- ASSIGNED TASK: Restate exactly the lines of the entries below, beginning with the first and ending with the line that holds "Click Here (54, 120)". Pictures are not copied.

[Stored items]
::::::::::

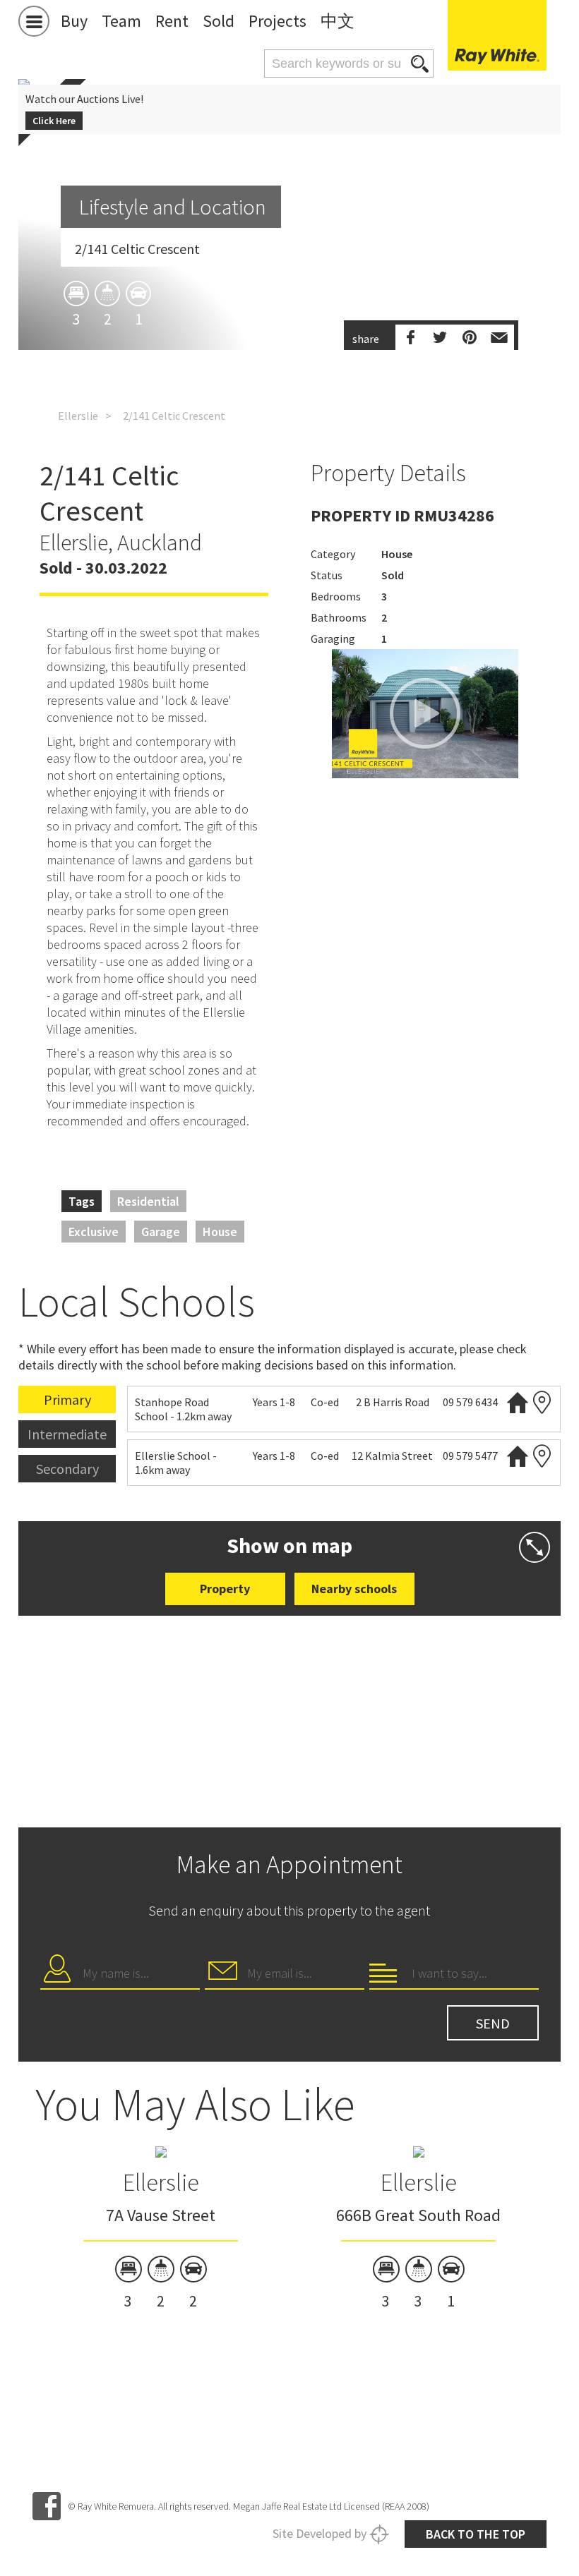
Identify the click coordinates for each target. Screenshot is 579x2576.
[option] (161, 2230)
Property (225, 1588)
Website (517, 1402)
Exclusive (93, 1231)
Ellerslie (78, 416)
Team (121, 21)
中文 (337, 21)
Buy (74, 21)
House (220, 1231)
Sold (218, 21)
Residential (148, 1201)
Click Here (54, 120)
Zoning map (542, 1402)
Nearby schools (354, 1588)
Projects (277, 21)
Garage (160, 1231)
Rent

::::::::::

- ANSWER SPACE:
Identify the click coordinates for each target. Screenshot is 579x2576.
[option] (161, 2230)
Property (225, 1588)
Website (517, 1402)
Exclusive (93, 1231)
Ellerslie (78, 416)
Team (121, 21)
中文 (337, 21)
Buy (74, 21)
House (220, 1231)
Sold (218, 21)
Residential (148, 1201)
Click Here (54, 120)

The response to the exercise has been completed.